══ Records for this task

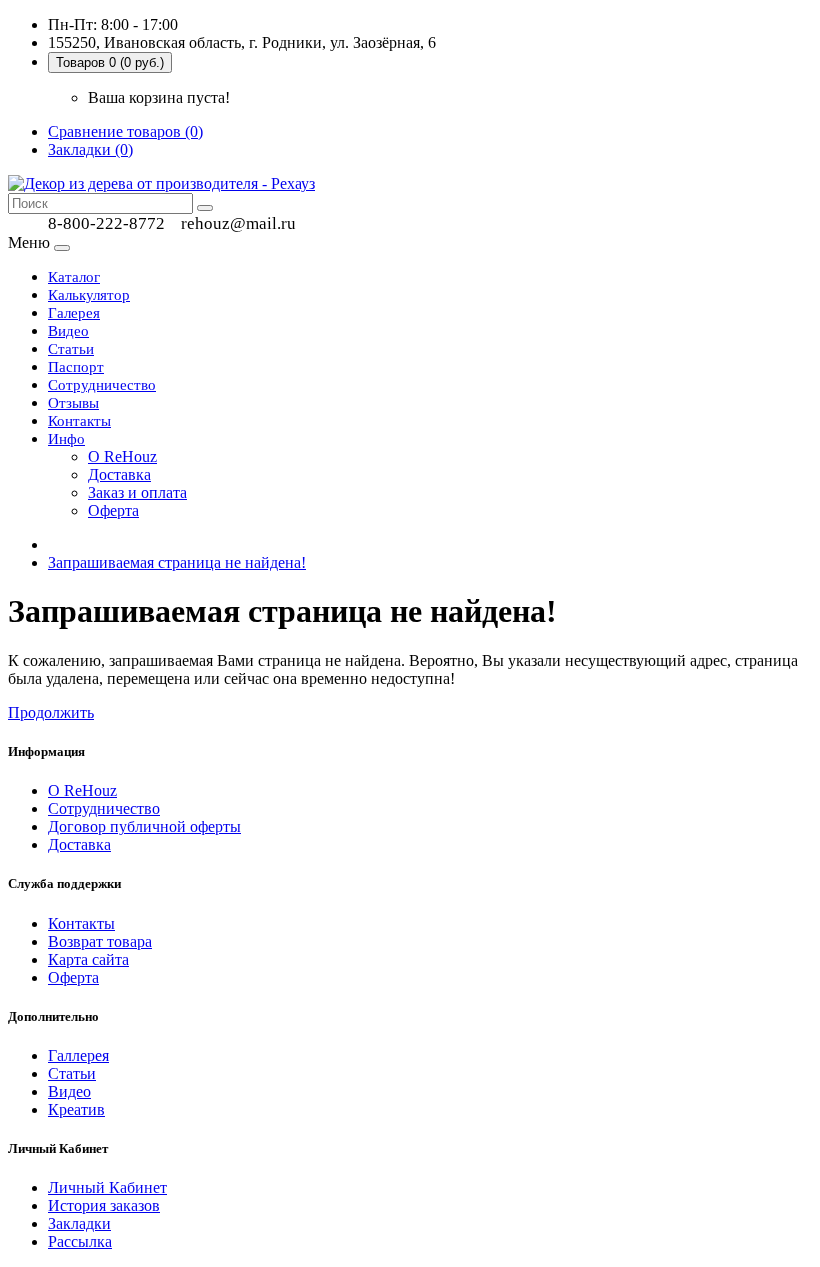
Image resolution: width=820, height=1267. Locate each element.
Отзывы (73, 403)
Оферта (113, 510)
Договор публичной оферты (144, 826)
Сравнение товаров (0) (125, 131)
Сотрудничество (102, 385)
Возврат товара (100, 941)
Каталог (74, 277)
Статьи (71, 349)
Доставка (119, 474)
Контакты (79, 421)
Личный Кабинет (107, 1187)
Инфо (66, 439)
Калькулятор (89, 295)
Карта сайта (88, 959)
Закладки (79, 1223)
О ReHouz (122, 456)
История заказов (104, 1205)
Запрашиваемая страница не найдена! (177, 562)
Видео (68, 331)
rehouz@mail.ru (238, 223)
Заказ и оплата (137, 492)
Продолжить (51, 712)
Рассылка (80, 1241)
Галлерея (78, 1055)
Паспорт (76, 367)
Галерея (74, 313)
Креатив (76, 1109)
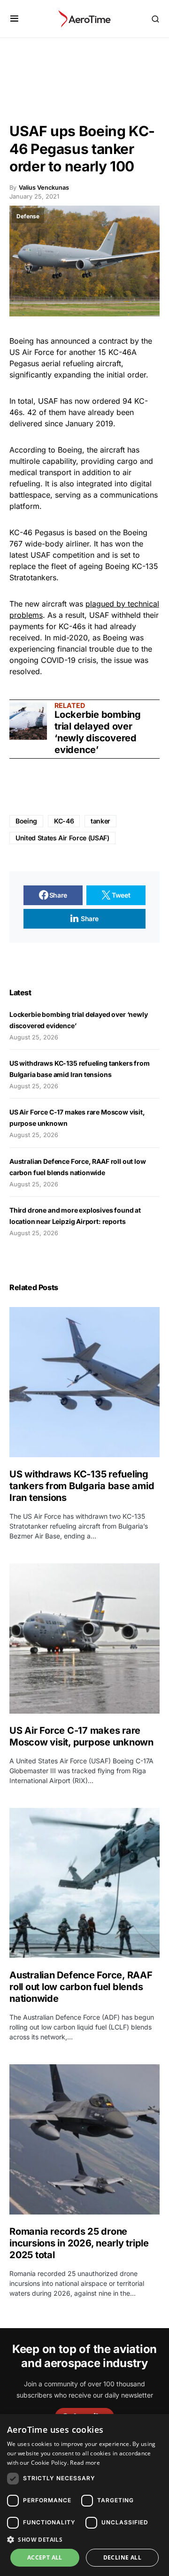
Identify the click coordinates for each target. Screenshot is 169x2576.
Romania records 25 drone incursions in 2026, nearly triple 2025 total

════

● Requirement
The whole listing should be reproduced exactly. Images don't go in.

● Finished exercise
Image resolution: width=820, height=1267. Locate each element.
Отзывы (73, 403)
Оферта (113, 510)
Договор публичной оферты (144, 826)
Сравнение товаров (0) (125, 131)
Сотрудничество (102, 385)
Возврат товара (100, 941)
Каталог (74, 277)
Статьи (71, 349)
Доставка (119, 474)
Контакты (79, 421)
Личный Кабинет (107, 1187)
Инфо (66, 439)
Калькулятор (89, 295)
Карта сайта (88, 959)
Закладки (79, 1223)
О ReHouz (122, 456)
История заказов (104, 1205)
Запрашиваемая страница не найдена! (177, 562)
Видео (68, 331)
rehouz@mail.ru (238, 223)
Заказ и оплата (137, 492)
Продолжить (51, 712)
Рассылка (80, 1241)
Галлерея (78, 1055)
Паспорт (76, 367)
Галерея (74, 313)
Креатив (76, 1109)
Identify the click coordinates for each target. Screenshot is 169x2576.
Romania records 25 drone incursions in 2026, nearly triple 2025 total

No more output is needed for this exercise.